Gesture recognition defect

However, gesture recognition has also exposed some shortcomings in the process of being applied to smart glasses. First of all, the accuracy of gesture recognition is low, and the positioning is not accurate enough. Because everyone's hand structure is different, it is difficult to achieve precise positioning by capturing hand movements. Secondly, the key to gesture recognition is the extraction of finger features. It must be able to accurately distinguish the features of the target in a complex background, but it is still difficult to overcome the situation where the gesture is occluded or the removal of redundant information. problem.


3. Eye tracking

Eye tracking is the process of measuring the gaze point of the eye or the movement state of the glasses relative to the head. Google Glass can perceive the user's emotions through eye-tracking technology to determine the user's response to the ad that is watching.
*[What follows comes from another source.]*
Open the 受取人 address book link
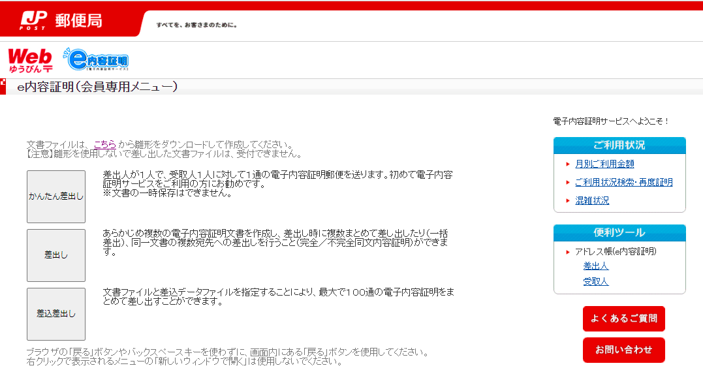The image size is (703, 370). point(595,282)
Principles of Eye Tracking

The eye tracking measurement technology used in smart glasses is mainly based on image and video measurement methods. This method includes a variety of techniques for measuring distinguishable eye movement characteristics, such as the heterochromatic edges of the sclera and iris, and the light intensity reflected by the cornea. And the appearance and shape of the pupil. The method based on image, combined with pupil shape change and corneal reflection is widely used in measuring the focus of the user's line of sight.


Eye tracking defects

Although the eyes are the widest and fastest way to receive information in the body, eye tracking is far from the humanized way of interaction. Due to the inherent blinking and jitter of the eyes, a lot of interference signals will be generated, which may cause data interruption, which will greatly increase the difficulty of extracting accurate data from eye movement information.